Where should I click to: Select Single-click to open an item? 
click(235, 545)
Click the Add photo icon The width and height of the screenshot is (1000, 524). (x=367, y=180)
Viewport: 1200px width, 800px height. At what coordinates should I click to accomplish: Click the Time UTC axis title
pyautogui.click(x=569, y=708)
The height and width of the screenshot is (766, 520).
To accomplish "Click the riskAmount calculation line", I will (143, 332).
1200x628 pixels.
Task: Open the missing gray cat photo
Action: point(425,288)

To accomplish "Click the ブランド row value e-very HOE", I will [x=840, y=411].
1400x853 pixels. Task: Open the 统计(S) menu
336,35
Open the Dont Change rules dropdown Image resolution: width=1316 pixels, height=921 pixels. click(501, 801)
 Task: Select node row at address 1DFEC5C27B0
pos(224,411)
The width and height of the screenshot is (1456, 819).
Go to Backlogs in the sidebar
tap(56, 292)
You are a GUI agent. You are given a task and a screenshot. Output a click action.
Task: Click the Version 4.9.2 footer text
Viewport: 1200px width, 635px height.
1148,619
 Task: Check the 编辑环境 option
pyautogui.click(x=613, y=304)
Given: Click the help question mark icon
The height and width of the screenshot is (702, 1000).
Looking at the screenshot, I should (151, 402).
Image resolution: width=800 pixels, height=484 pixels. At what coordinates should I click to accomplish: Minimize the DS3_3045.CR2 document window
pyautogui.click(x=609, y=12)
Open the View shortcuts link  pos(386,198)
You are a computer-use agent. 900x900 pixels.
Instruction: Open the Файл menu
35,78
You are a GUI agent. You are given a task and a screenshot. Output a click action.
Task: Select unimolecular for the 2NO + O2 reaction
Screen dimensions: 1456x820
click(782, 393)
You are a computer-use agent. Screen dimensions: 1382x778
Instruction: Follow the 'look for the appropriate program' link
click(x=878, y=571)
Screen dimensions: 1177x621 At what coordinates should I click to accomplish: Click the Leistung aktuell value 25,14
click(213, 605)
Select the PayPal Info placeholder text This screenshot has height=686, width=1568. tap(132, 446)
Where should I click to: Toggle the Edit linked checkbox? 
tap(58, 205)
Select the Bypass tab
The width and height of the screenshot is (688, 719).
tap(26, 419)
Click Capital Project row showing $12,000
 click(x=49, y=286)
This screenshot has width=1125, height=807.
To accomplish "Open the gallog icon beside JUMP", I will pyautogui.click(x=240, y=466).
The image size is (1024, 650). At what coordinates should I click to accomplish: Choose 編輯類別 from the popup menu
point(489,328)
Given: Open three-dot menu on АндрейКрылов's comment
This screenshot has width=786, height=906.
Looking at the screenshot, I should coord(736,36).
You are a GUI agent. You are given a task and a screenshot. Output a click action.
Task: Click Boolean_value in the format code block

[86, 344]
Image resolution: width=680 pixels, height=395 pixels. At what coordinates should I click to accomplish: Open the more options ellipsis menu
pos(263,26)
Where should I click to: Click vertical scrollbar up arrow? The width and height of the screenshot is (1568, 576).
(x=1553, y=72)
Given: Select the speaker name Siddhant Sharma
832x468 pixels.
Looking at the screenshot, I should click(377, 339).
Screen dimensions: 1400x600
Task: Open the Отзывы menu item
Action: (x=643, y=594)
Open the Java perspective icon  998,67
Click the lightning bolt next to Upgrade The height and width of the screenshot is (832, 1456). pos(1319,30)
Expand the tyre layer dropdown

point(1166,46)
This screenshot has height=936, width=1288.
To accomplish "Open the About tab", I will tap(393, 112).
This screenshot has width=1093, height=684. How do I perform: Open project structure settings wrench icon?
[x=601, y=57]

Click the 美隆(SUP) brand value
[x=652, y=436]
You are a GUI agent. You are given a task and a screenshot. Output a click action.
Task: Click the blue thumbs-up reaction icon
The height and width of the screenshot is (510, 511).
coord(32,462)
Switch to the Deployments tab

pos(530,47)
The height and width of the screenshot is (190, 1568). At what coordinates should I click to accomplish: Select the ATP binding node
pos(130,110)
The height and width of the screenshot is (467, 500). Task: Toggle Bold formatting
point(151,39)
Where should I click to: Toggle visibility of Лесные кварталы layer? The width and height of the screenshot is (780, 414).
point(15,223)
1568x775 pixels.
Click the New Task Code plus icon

※

— Task requirements —
Please format everything from the line containing "Given: Select the" down to the line containing "Click the lightning" as a Markdown table with the columns Row and Line, numbering each row and leaving out any blank lines.

— Answer to this task —
| Row | Line |
|---|---|
| 1 | Given: Select the speaker name Siddhant Sharma |
| 2 | 832x468 pixels. |
| 3 | Looking at the screenshot, I should click(377, 339). |
| 4 | Screen dimensions: 1400x600 |
| 5 | Task: Open the Отзывы menu item |
| 6 | Action: (x=643, y=594) |
| 7 | Open the Java perspective icon  998,67 |
| 8 | Click the lightning bolt next to Upgrade The height and width of the screenshot is (832, 1456). pos(1319,30) |